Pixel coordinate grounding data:
┄┄┄┄┄┄┄┄┄┄
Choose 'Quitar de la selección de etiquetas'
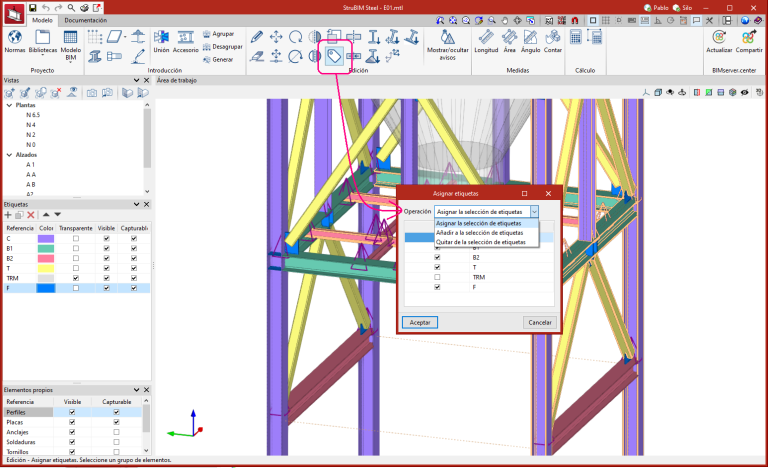Image resolution: width=768 pixels, height=468 pixels. [481, 242]
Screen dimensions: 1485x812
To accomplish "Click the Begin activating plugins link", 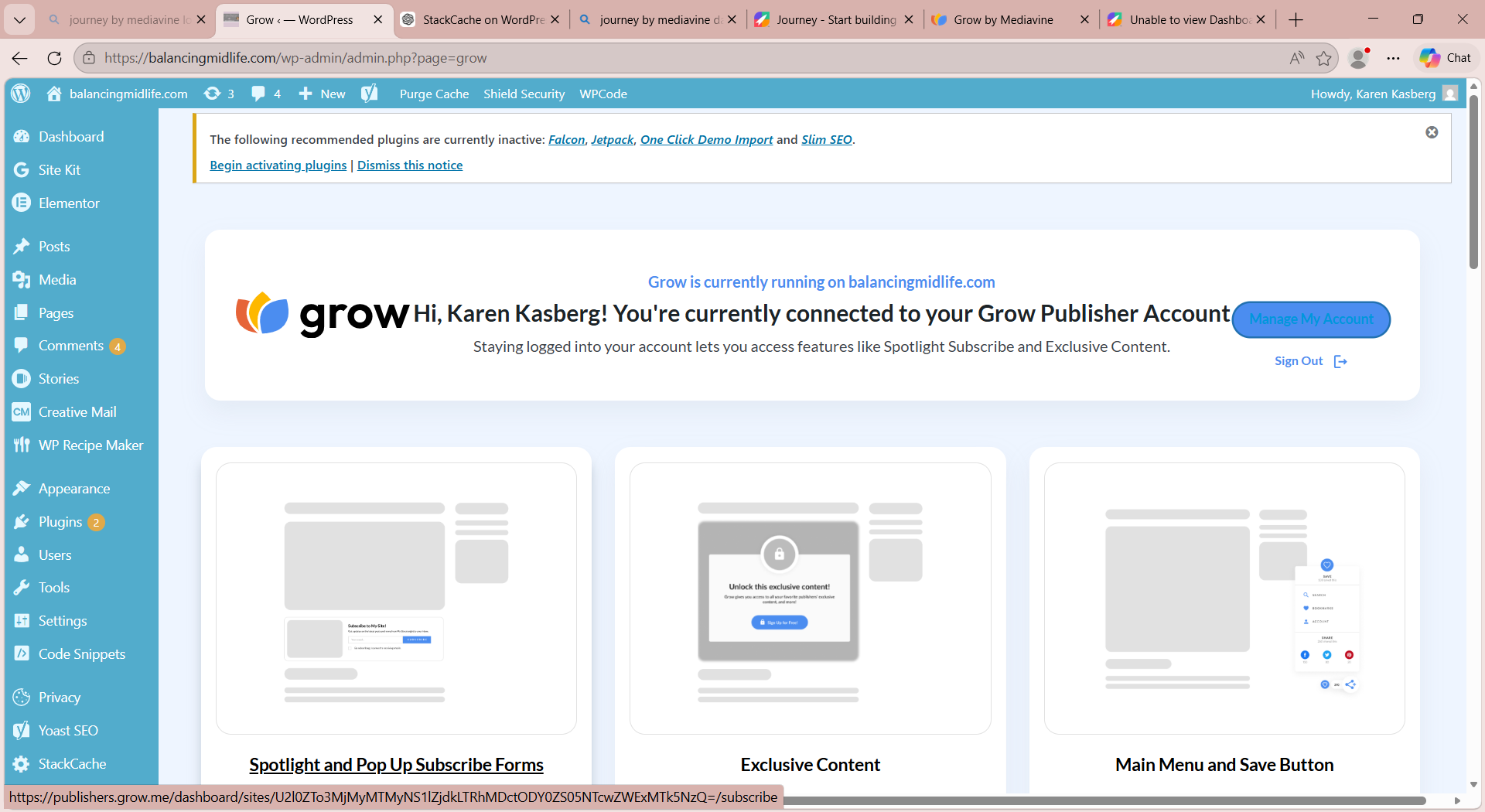I will tap(278, 165).
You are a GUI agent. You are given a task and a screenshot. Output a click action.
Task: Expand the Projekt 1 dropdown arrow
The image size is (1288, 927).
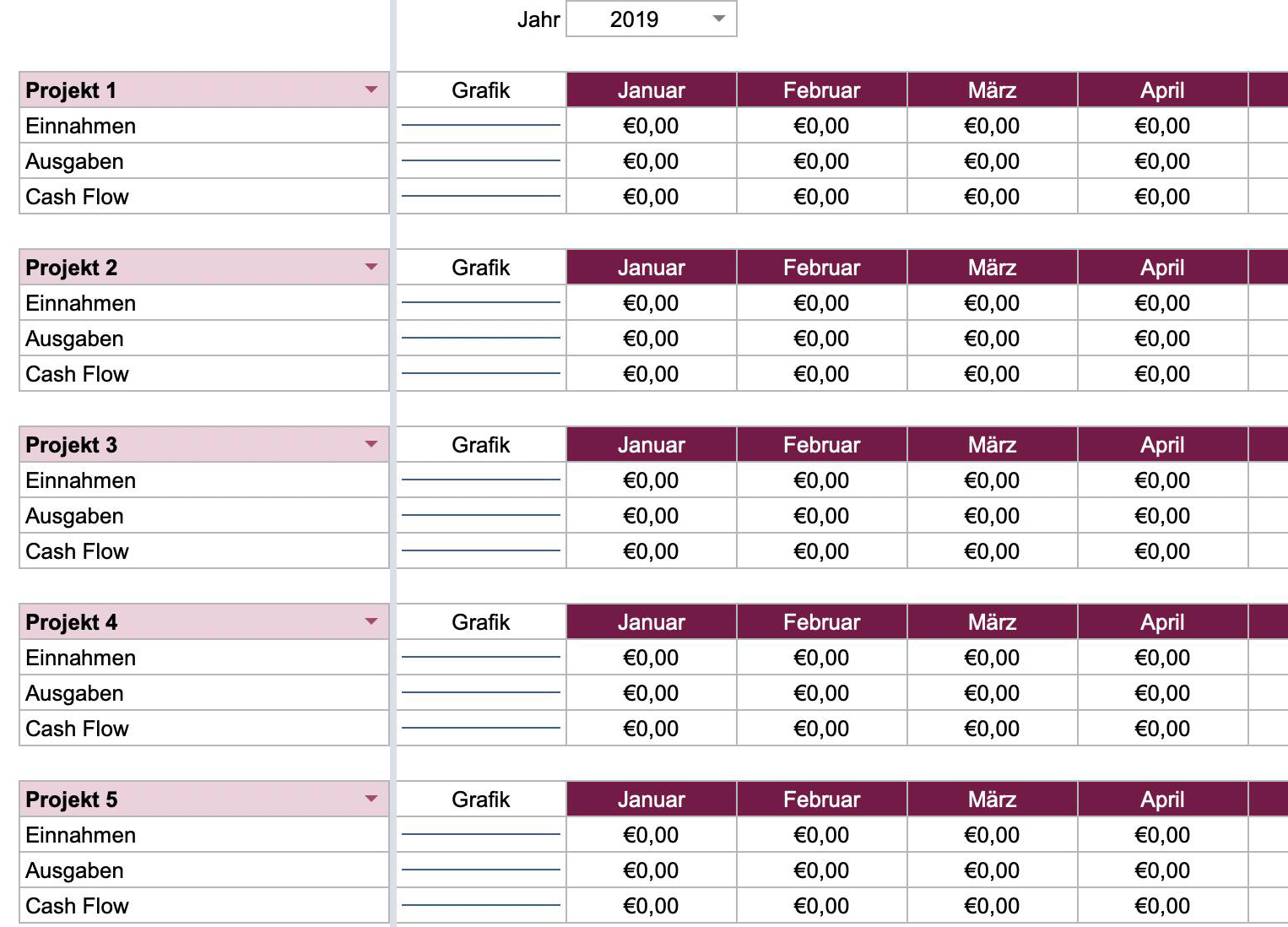[371, 89]
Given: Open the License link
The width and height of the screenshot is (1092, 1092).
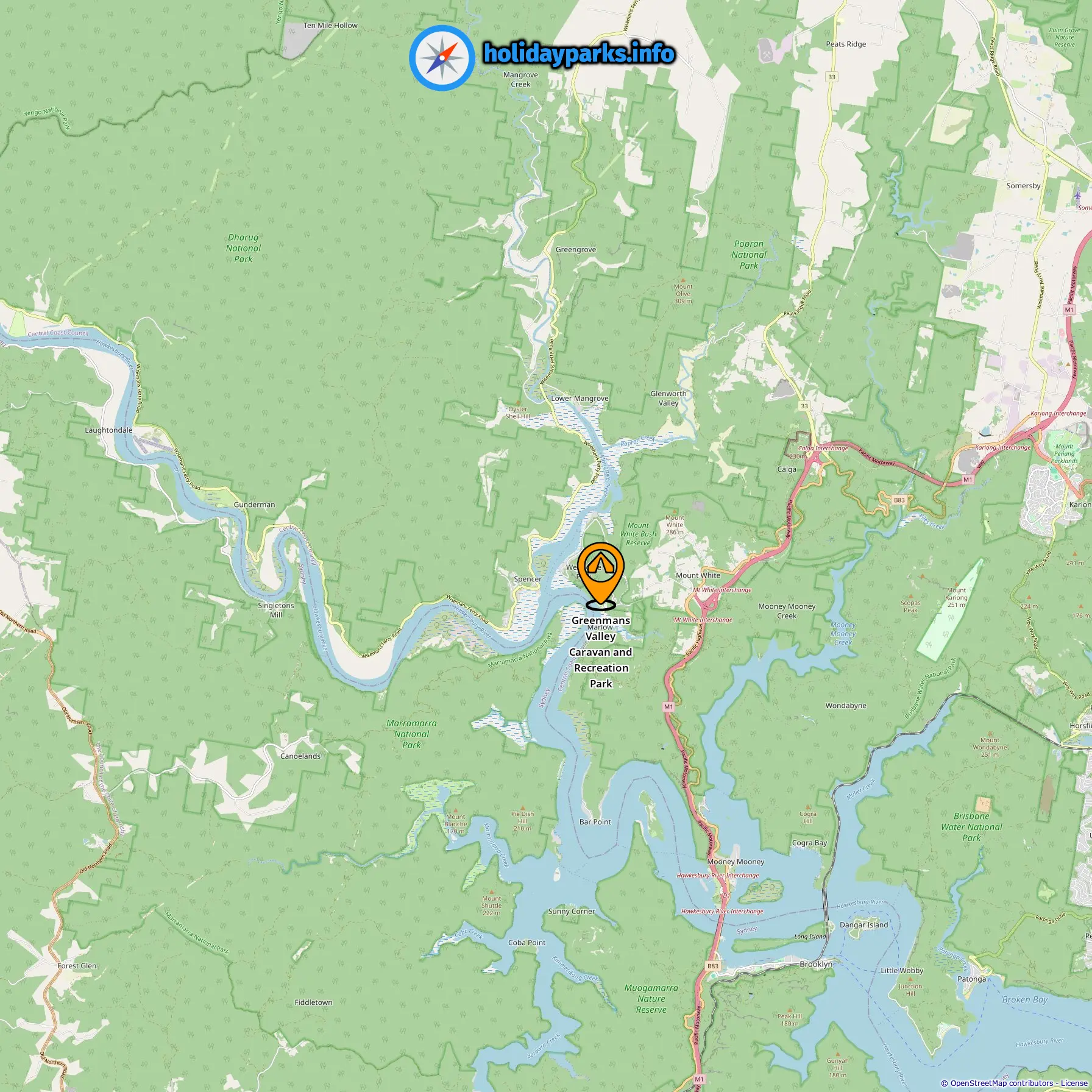Looking at the screenshot, I should (1074, 1083).
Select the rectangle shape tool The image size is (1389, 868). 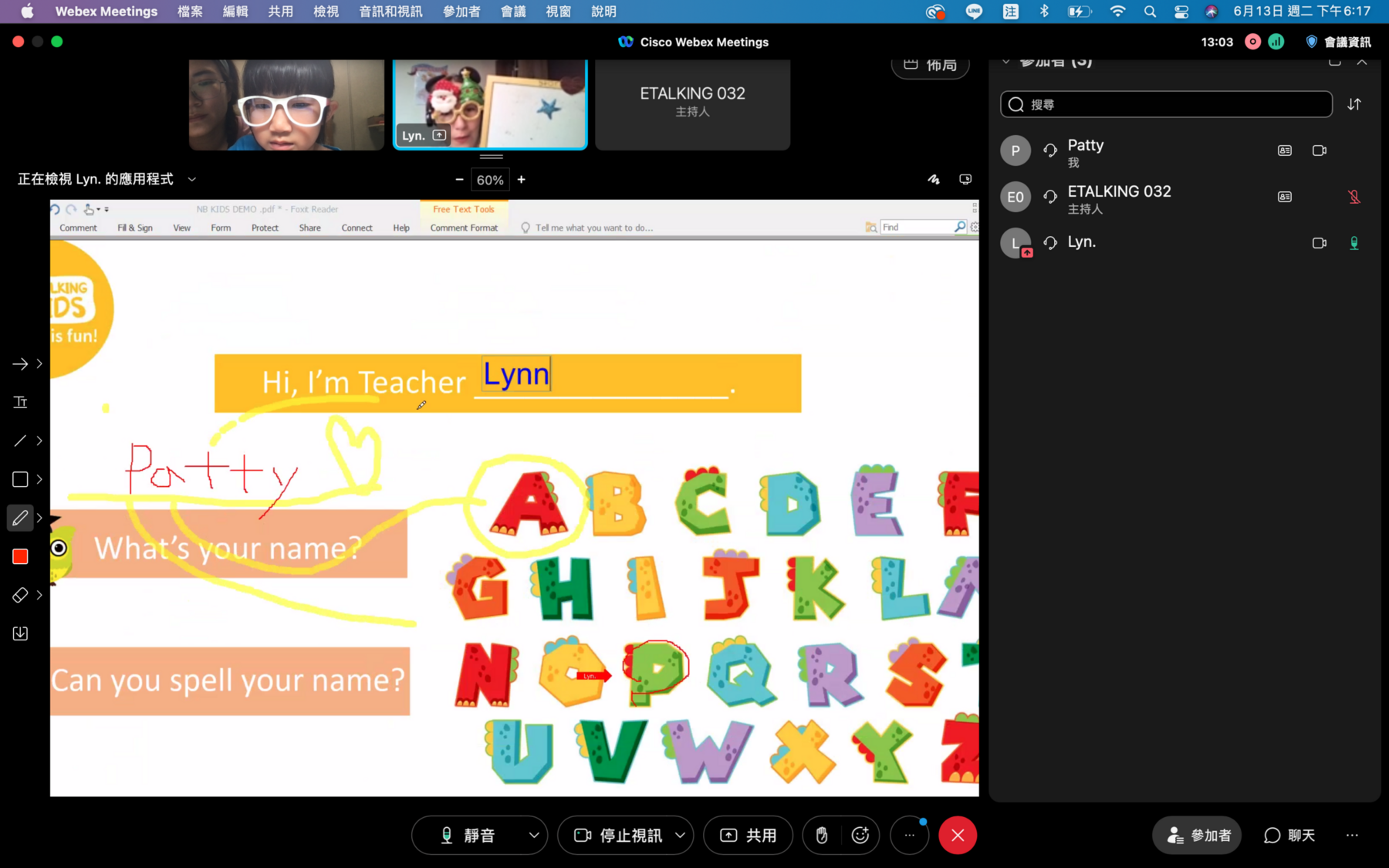click(21, 479)
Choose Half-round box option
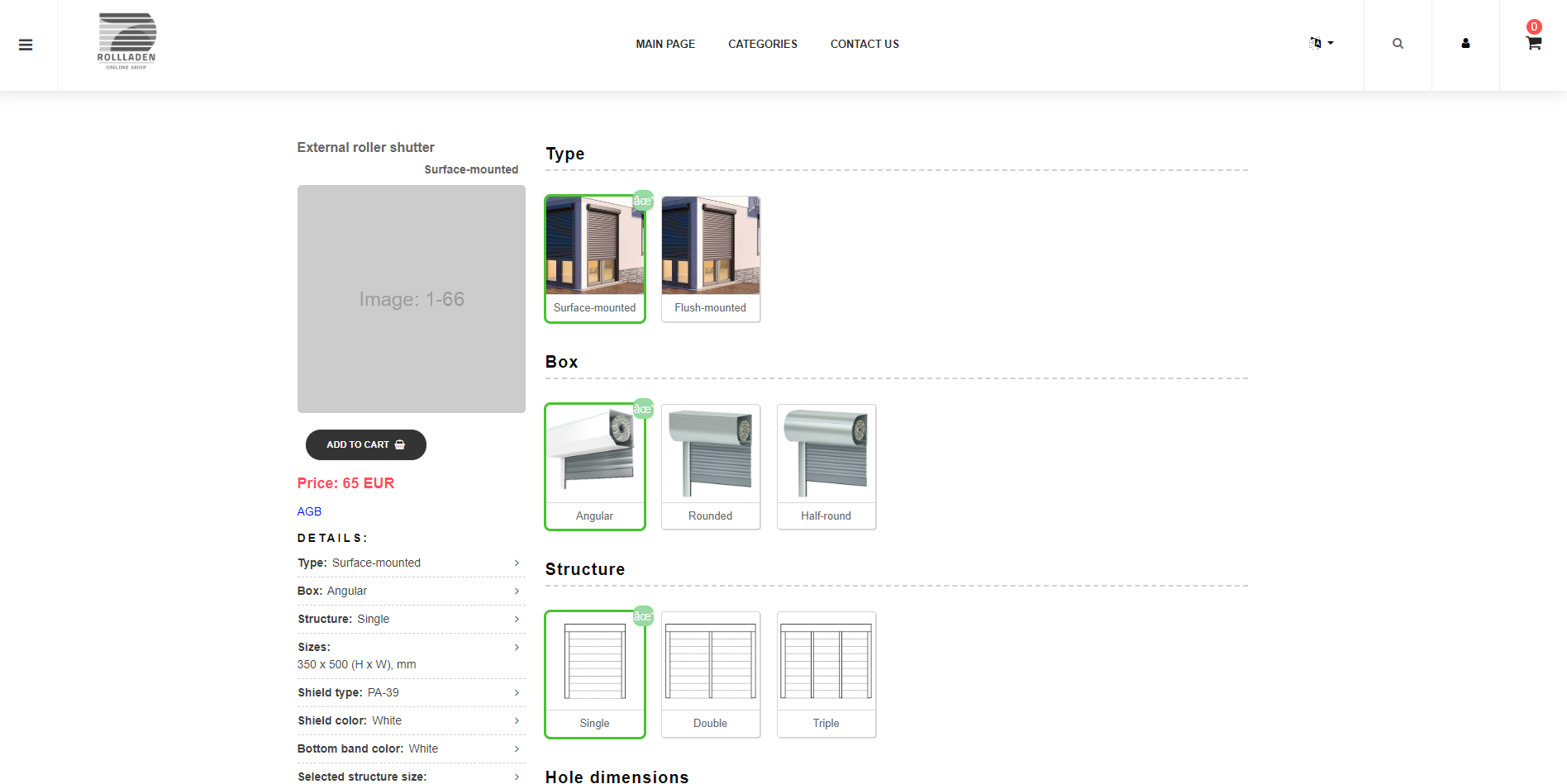 [x=826, y=467]
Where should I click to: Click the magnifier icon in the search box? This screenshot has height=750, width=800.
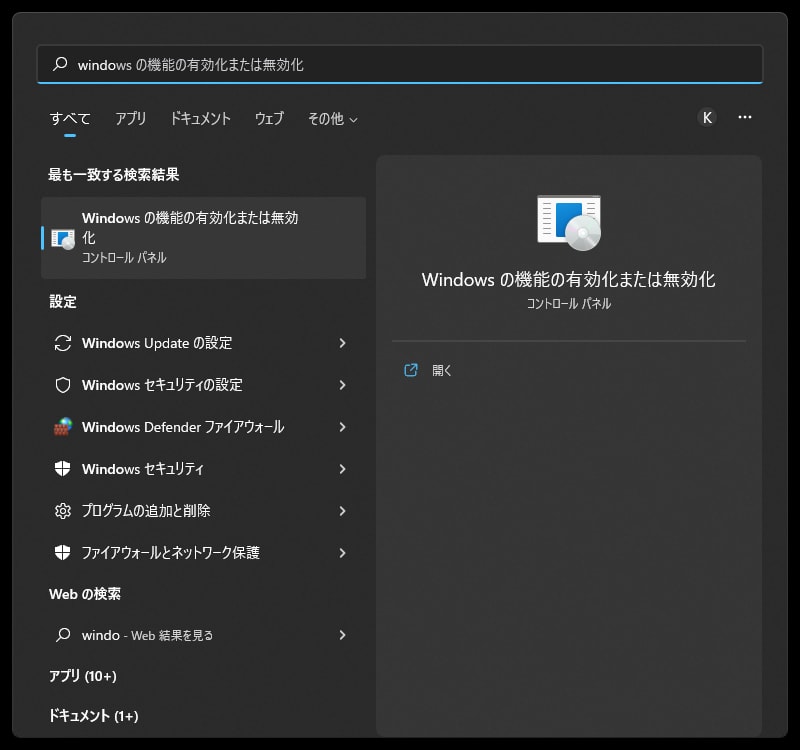pyautogui.click(x=58, y=64)
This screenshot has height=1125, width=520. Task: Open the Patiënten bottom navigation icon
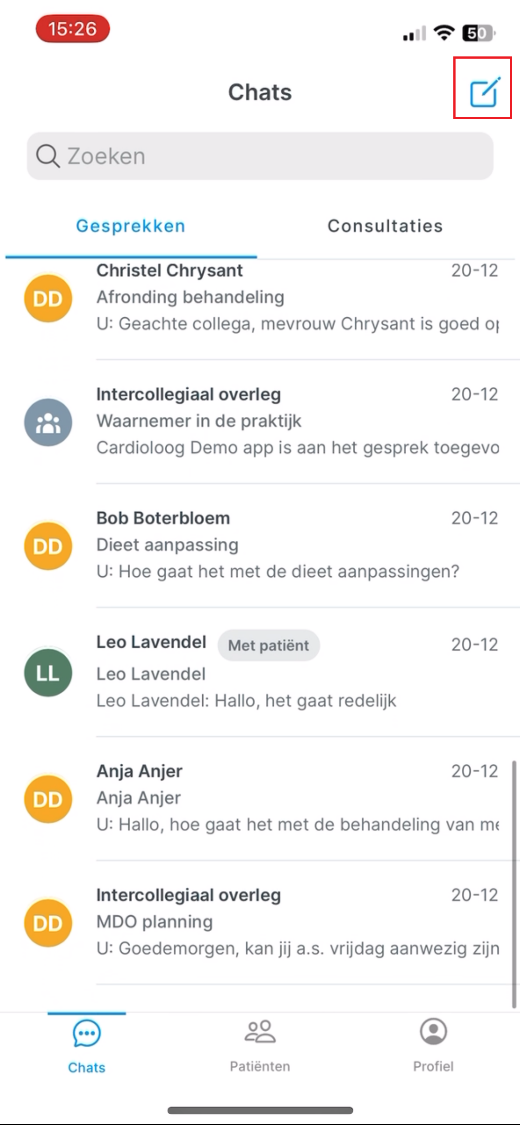click(x=260, y=1032)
┄┄┄┄┄┄┄┄┄┄
Work task ▸
Set down exactly, from the line that contains "Where should I" through the last line of the data, each line as it stands, and leave the pictures out.

Output ▸
Where should I click to: Click the magnifier icon in the search box? This screenshot has height=750, width=800.
pyautogui.click(x=58, y=64)
This screenshot has height=1125, width=520. Task: Open the Patiënten bottom navigation icon
click(x=260, y=1032)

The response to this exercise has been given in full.